The purpose of the study is to determine the level of iron, its role in oxidative damage and to profile and measure the level of transcript expression of genes responsible for iron homeostasis in lenses of human cataracts.
Human whole lenses (WLs) were obtained from donors' eyes (n = 33) within 8 hours of death. A total of 167 (control, n = 35 and cataract, n = 132) anterior central capsules (ACC) harboring lens epithelial cells (LECs) and lens aspirate containing LECs, primary and secondary lens fiber cells (LFCs) were collected postoperatively. Control samples were obtained mainly from patients suffered from lenticular trauma or subjected for myopic corrections. Lenticular total iron was determined by Atomic Absorption Spectrophotometer (AAS). Comet assay using lens epithelial cells was performed to determine the oxidative DNA damages. Quantitative real-time polymerase chain reaction (qRT-PCR) was performed to profile and determine the level of transcript expression of genes of iron homeostasis in lenses. An in vitro culture model using fetal human lens epithelial cell line (FHL124) was used to validate the effect of iron on oxidative DNA damage and expression of iron homeostasis genes.

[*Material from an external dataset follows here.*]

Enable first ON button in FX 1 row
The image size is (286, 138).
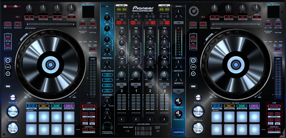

Cortical cataract (CC) had significantly higher levels of iron (58.89 ± 20.56 µg/g dry tissue weight, p = 0.00) than control lenses (17.82 ± 5.29 µg/g dry tissue weight) and revealed a significant increase in tail length (µ) (79.59 ± 21.31 vs. control, 66.56 ± 15.68; p = 0.005) and olive moment (29.69 ± 10.31 vs. control, 26.97 ± 8.12, p = 0.018) by Comet assay in LECs. Fetal human lens epithelial cell line (FHL124) treated with 500 μM (concentration equivalent to lenticular iron level in CC) of ferric chloride (FeCl3 ), revealed a significant increase in tail length (µ) (80.71 ± 8.63 vs. control, 62.55 ± 6.63; p = 0.01), tail DNA (%) (44.01 ± 18.02 vs. control 27.39 ± 5.14; p = 0.05), tail moment (36.87 ± 17.33 vs. control, 18.1 ± 3.41; p = 0.02) and olive moment (27.41 ± 6.72 vs. control, 18.88 ± 2.86; p = 0.02) suggestive of substantial DNA damage. QRT-PCR analysis displayed elevated level of iron responsive element (IRE) containing DMT1 (IRE-DMT1, 1.99 ± 0.34 fold change to control, p = 0.046) and diminished level of FTH (0.13 ± 0.02-fold change to control; p = 0.01) in lenses of CC. However, in vitro model, though displayed a conflicting data as compare to human samples, exhibited a conventional coordinated regulation of iron within the system.
In conclusion, differential transcript expression of genes responsible for iron uptake (IRE-DMT1) and storage (FTH) might lead to an increase in iron over-load in human lenses. Iron-over load could potentially accelerate the cascade of mechanisms leading to oxidative damage, as evident by increased level of DNA damage in cortical cataract and also in FHL124 cells treated with FeCl3.